June 20, 2012

R. L. Dabney (1820–1898) on Divine Simplicity

Since the subject of divine simplicity has come up in a recent conversation (and I have added a label for it on my blog now), here's Dabney on the subject in his Systematic Theology:
Simplicity of God’s Substance.

Divines are accustomed to assert of the divine substance an absolute simplicity. If by this it is meant that He is uncompounded, that His substance is ineffably homogeneous, that it does not exist by assemblage of atoms, and is not discerptible, it is true. For all this is clear from His true spirituality and eternity. We must conceive of spiritual substance as existing because all the acts, states, and consciousnesses of spirits, demand a simple, uncompounded substance. The same view is probably drawn from His eternity and independence. For the only sort of construction or creation, of which we see anything in our experience, is that made by some aggregation of parts, or composition of substance; and the only kind of death we know is by disintegration. Hence, that which has neither beginning nor end is uncompounded.

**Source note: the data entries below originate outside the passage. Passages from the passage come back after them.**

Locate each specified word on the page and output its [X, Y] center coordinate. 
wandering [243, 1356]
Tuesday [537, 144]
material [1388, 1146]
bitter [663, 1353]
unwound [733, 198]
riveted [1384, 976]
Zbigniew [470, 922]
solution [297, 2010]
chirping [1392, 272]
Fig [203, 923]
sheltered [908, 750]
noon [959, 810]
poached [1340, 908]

But that God is more simple than finite spirits in this, that in Him substance and attribute are one and the same, as they are not in them, I know nothing. The argument is, that as God is immutably what He is, without succession, His essence does not like ours pass from mode to mode of being, and from act to act, but is always all modes, and exerting all acts; His modes and His acts are Himself. God’s thought is God. He is not active, but activity. I reply, that if this means more than is true of a man’s soul, viz: that its thought is no entity, save the soul thinking; that its thought, as abstracted from the soul that thinks it, is only an abstraction and not a thing; it is undoubtedly false. For then we should have reached the pantheistic notion, that God has no other being than the infinite series of His own consciousnesses and Nor would we be far off from the other result of this fell theory; that all that is, is God. For he who has identified God’s acts hence with His being, will next identify the effects thereof, the existence of the creatures therewith.
See R. L. Dabney, Systematic Theology (Edinburgh: Banner of Truth, 2002), 43–44. He also discusses this issue in relation to the will of God in "God's Indiscriminate Proposals of Mercy," Discussions: Theological and Evangelical (Harrisonburg, VA: Sprinkle Publications, 1982), 1:289–298.